Another key challenge FSD experiences in Afghanistan’s remote north relates to gender, specifically the employment of women. Local culture prescribes strict gender roles, and the employment of women is often regarded as problematic. However, FSD was keen to ensure access to female mine survivors as part of the victim assistance project. To solve this problem, FSD hired four mixed teams, each consisting of a husband and wife. This way all teams were able to travel and access mine survivors regardless of their gender. Unfortunately, following last year’s political changes in Afghanistan, the local village elders asked FSD not to employ female staff and to cease the delivery of EORE to girls over the age of twelve. Whether this was a directive from the region’s new rulers, “preemptive obedience” on the part of the community leaders, or the local preference in accordance with the cultural norms in these remote areas is difficult to determine. While this is a regrettable development from FSD’s perspective, it is equally important to ensure the safety of all FSD staff in Afghanistan, including the safety of female staff.

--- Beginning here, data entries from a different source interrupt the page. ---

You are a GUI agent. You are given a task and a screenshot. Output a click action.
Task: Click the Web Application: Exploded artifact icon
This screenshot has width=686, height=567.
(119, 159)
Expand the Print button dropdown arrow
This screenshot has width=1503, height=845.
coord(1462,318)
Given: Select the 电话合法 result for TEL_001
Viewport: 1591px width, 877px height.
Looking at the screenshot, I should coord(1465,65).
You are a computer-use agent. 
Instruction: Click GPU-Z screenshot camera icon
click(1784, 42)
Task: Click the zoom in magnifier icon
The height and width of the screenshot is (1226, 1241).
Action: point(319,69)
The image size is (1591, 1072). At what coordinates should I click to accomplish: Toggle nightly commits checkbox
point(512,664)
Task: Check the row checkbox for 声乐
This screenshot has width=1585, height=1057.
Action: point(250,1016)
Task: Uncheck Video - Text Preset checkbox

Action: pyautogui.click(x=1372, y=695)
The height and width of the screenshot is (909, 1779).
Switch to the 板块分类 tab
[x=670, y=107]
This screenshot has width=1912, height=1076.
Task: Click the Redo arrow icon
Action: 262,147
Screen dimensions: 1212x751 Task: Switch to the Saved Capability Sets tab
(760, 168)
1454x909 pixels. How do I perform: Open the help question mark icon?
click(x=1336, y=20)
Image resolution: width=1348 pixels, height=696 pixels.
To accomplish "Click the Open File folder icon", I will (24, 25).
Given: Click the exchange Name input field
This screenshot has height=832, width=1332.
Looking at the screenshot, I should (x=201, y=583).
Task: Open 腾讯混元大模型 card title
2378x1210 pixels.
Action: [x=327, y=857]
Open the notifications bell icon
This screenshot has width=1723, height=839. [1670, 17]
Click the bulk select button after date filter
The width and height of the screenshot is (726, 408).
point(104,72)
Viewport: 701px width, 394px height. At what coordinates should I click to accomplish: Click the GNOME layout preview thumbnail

As the political situation in Afghanistan has somewhat stabilized, FSD is eager to approach this matter again and to petition local authorities for permission to re-deploy female teams. However, the issue is very sensitive and, even if possible in principle, it may not yet be feasible in practice due to potential security risks for female staff.
Conclusion
Southern Central Asia is a region beset by many challenges. Natural obstacles such as the region’s rough terrain and harsh climate are compounded by various political issues and security concerns, particularly in Afghanistan. While suitable and well-maintained equipment is a crucial factor to success, the most important asset for any mine action organization operating in Afghanistan and Tajikistan is the trust and endorsement of local communities. A supportive population and eager local authorities are not only vital for access to potential hazard areas, affected people, and mine survivors, they’re also indispensable for the security of an organization’s staff. ◊
Markus Schindler
Project Manager
Swiss Foundation for Mine Action
Markus Schindler is currently Project Manager for FSD in Iraq, where he oversees a capacity development project that aims to build the professional competence of a local mine action NGO. He has worked with FSD since 2014 with postings in the Philippines, Afghanistan, and Tajikistan. Schindler holds a master’s degree in strategic studies from University College Cork, a master’s degree in social science and ethics from Ruhr University Bochum, and a bachelor’s degree in philosophy from the University of Regensburg.